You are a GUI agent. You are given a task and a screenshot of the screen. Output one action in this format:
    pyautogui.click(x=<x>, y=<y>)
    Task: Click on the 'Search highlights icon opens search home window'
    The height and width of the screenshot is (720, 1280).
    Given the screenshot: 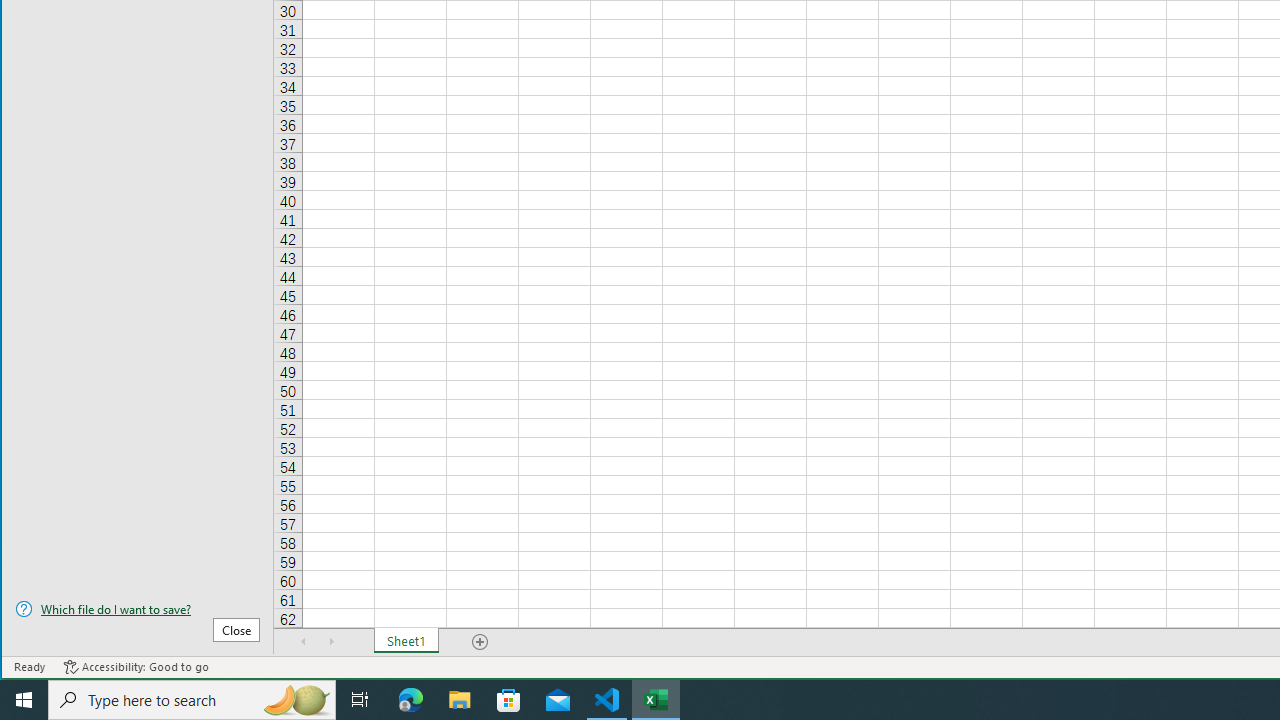 What is the action you would take?
    pyautogui.click(x=294, y=698)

============================================================

Task details: Rewrite everything from the start of the records down to the line containing "The height and", with "agent" changed to "assistant" and nothing else altered.

The output:
You are a GUI assistant. You are given a task and a screenshot of the screen. Output one action in this format:
    pyautogui.click(x=<x>, y=<y>)
    Task: Click on the 'Search highlights icon opens search home window'
    The height and width of the screenshot is (720, 1280).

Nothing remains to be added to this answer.